The other limitation is, that the current bootloader on the Echinus board does not work with the way the Arduino IDE downloads sketches. The Arduino IDE always adds "-D" (do not erase flash) to the avrdude command, which causes the compare after the flashing to fail. If someone knows a way around this, please tell us.

To work around this, you can enable the verbose output for compiling in the preferences, and pick up the generated *.hex file from the directory mentioned in the output and then upload the *.hex file manually with the Echinus_Flash tool, or directly with avrdude.
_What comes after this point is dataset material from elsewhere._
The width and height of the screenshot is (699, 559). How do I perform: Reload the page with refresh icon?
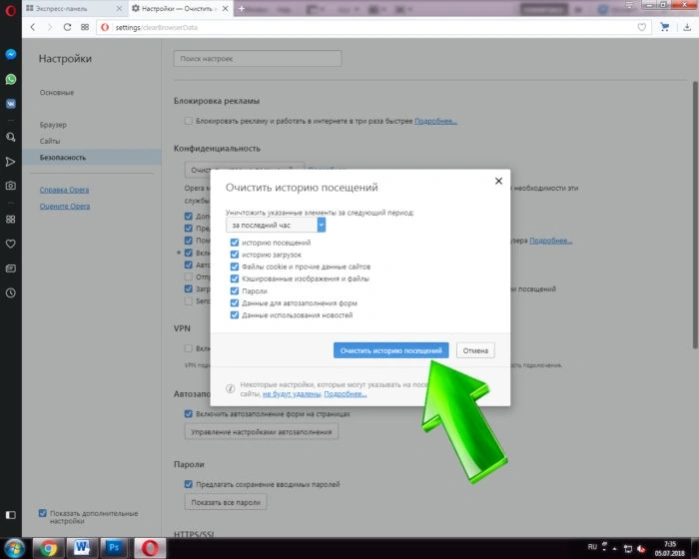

With this basis it was relatively easy to port the Marlin firmware to the Echinus Board. The main modifications we had to do was integrating the I²C based port extender to control the six stepper drivers, adapting the display code to read the buttons on the echinus vision, reducing the memory footprint so it fits into the ram of the Atmega128 and adding support for the second fan on the Echinus board. We also extended the existing DualX code of the Marlin so it is fully configurable via the display and works with our Printupy DualX printer.

Now the Marlin firmware works pretty nicely on the Echinus board and is currently in testing on our Printupy Single and Printupy DualX printers. The printer can now run much faster and smoother and the print results are excellent. The only limitation currently present is, that due to memory limitations, no folders on the sd-card are supported. 

echinus marlin

If you want to check it out yourself, you can find the code in github. To install it, copy the ArduinoAddons/Arduino_1.x.x/hardware/echinus directory to you Arduino/hardware/arduino directory. Open the marlin.ino file in the Arduino IDE, switch to the newly added Echinus Board under Tools->Board and compile it. Then locate the generated Marlin.cpp.hex file in the output directory and flash it to the Echinus Board with the Echinus_Flash tool or with the avrdude tool.

We are now working on testing this new firmware and updating our Printupy documentation. We will release the new firmware for the Printupy 3D printers in the next weeks.